The previous edition had two colors, and some of the plots did not work as well as I had intended. I am very glad that this edition is in full color, so that the differences between the blue and red points stand out clearly and provide a unifying look to the book. There is also syntax coloring of the R
code, which makes it very easy to distinguish the various language elements.
All data are incomplete, and so are all books. I had the luxury that I could devote my time during the period December 2017-March 2018 to this revision. A block of four months may seem like a formidable amount of time, but in retrospect it passed very quickly. While some topics I had planned have remained in the conceptual stage, overall I think that this edition covers the relevant developments in the field.

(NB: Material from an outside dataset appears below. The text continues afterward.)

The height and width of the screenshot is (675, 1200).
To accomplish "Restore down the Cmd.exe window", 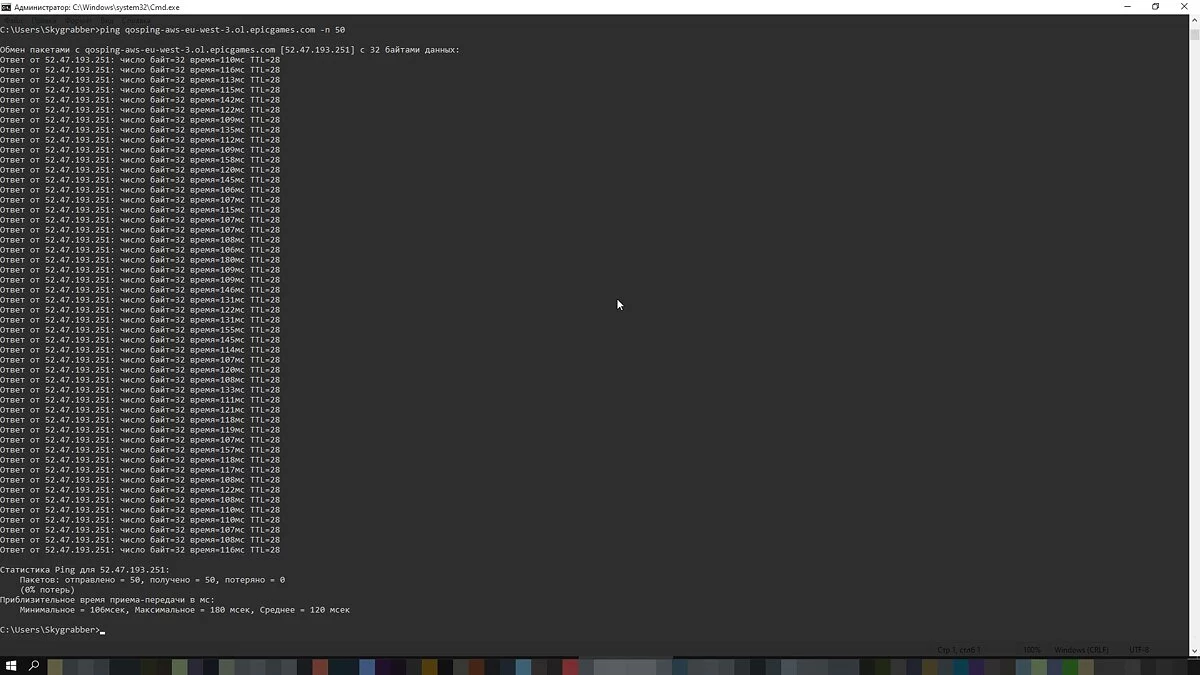I will (x=1156, y=6).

New statistical techniques will only be applied if there is high-quality and user-friendly software available. I would like to thank the following people for their contribution to the mice
package over the years: Karin Groothuis-Oudshoorn, Gerko Vink, Lisa Doove, Shahab Jolani, Roel de Jong, Rianne Schouten, Florian Meinfelder, Philipp Gaffert, Alexander Robitzsch and Bernie Gray.
There is a growing ecosystem of related R
packages that extend the functionality of mice
in some way. Currently, these include miceadds
, mitml
, micemd
, countimp
, CALIBERrfimpute
, miceExt
and ImputeRobust
. There is also a Python
version in the works, which could result in an enormous expansion of the user base. I thank the authors of these packages for the time and effort they have put into creating these programs: Alexander Robitzsch, Simon Grund, Thorsten Henke, Oliver Lüdtke, Vincent Audigier, Matthieu Resche-Rigon, Kristian Kleinke, Jost Reinecke, Anoop Shah, Tobias Schumacher, Philipp Gaffert, Daniel Salfran, Martin Spiess, Sergey Feldman and Rianne Schouten.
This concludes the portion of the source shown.